Saya bahagia bisa mengambil bagian dalam atmosfer media baru. Lebih bahagia lagi ketia mendapat beberapa hadiah dari berkah kepenulisan di media baru. Namun ketika saya merenungkan berkah terbesar dari menulis, ternyata bukan terletak pada hadiah-hadiah lomba. Bukan pula terletak rasa bahagia karena artikel bisa terpilih. Berkah terbesarnya terletak pada banyaknya sahabat di mana-mana yang saling berkirim pesan, serta berbagi energi positif. Melalui artikel yang selalu diposting, ada semangat serta ikatan kuat untuk selalu bertukar pesan.

Berkah lain dari dunia ini adalah jaringan pertemanan yang tersebar di banyak tempat. Saya bertemu banyak orang yang dengan sukarela menawarkan persahabatan, serta keriangan untuk saling bertukar artikel dan saling memberikan masukan. Indahnya persahabatan dan pertemanan ini adalah sesuatu yang tak ternilai. Saya bahagia punya banyak sahabat yang sama-sama saling berbagi energi positif. Melalui persahabatan itu, saya menemukan cermin untuk melihat sisi-sisi terdalam diri saya, menemukan banyaknya kelemahan dan kekurangan, yang kemudian saya benahi setitik demi setitik.

Lebih bahagia lagi ketika sebuah penerbit besar akan menerbitkan tulisan-tulisan saya di Kompasiana dan blog pribadi. Saya senang kaena gagasan yang ditulis dengan niatan berbagi pengalaman tersebut akhirnya akan memiliki gaung yang lebih luas. Semoga saja buku itu bisa diterima oleh publik.
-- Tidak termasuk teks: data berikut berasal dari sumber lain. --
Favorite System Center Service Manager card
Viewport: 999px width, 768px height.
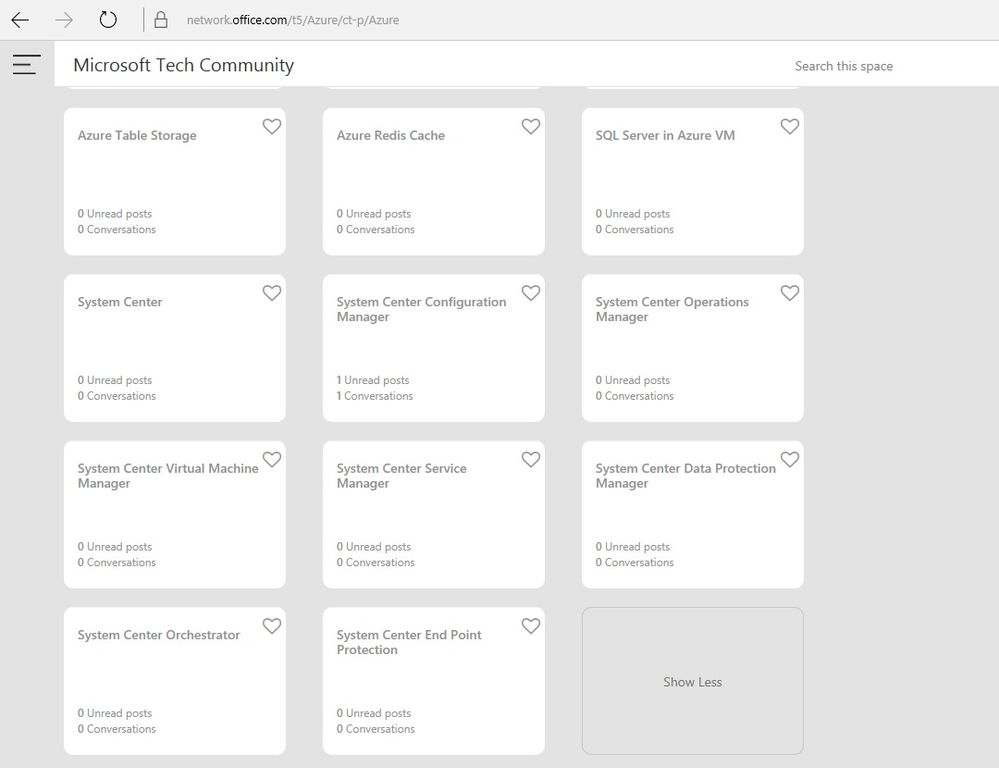531,460
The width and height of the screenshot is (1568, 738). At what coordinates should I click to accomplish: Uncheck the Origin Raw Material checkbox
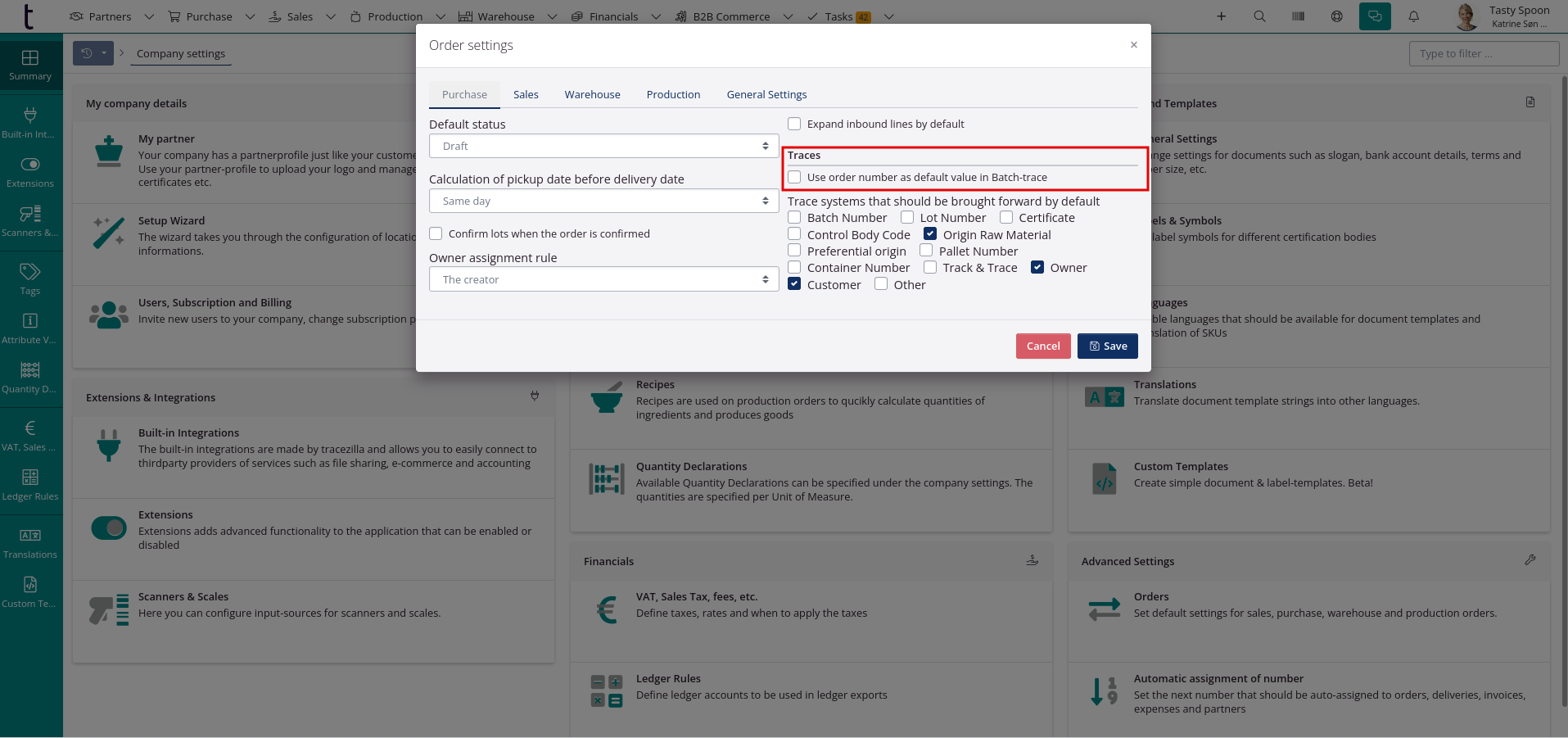[930, 234]
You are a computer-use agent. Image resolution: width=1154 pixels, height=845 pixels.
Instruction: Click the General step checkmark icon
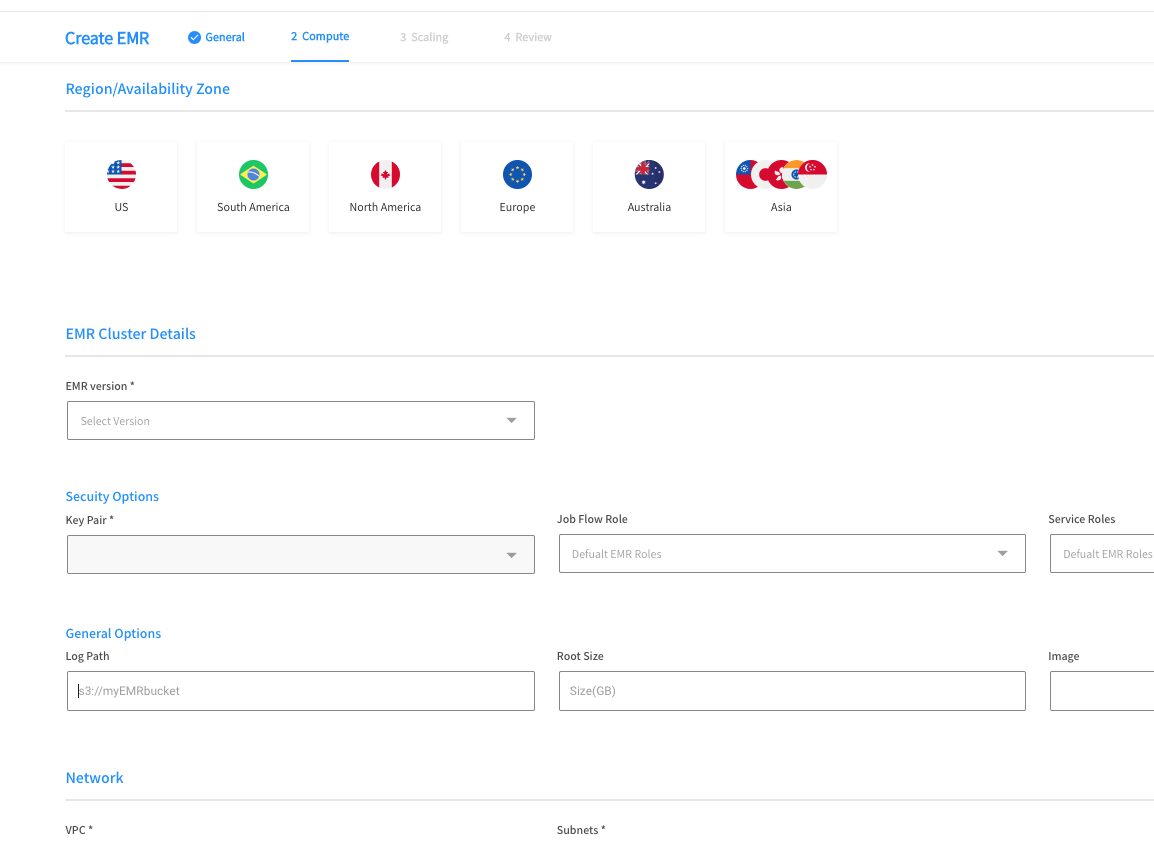(194, 38)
Sungguh, saya masih jauh dari sempurna. Tapi dengan banyaknya orang yang saling berbagi pengetahuan, saya percaya kalau saya akan segera menemukan titik pijak untuk terus menata diri melalui proses belajar. Terimakasih atas semuanya.



Jakarta, 31 Desember 2013


Catatan:
tulisan ini adalah tulisan terakhir saya di Kompasiana pada tahun 2013. Sampai bertemu di tahun mendatang.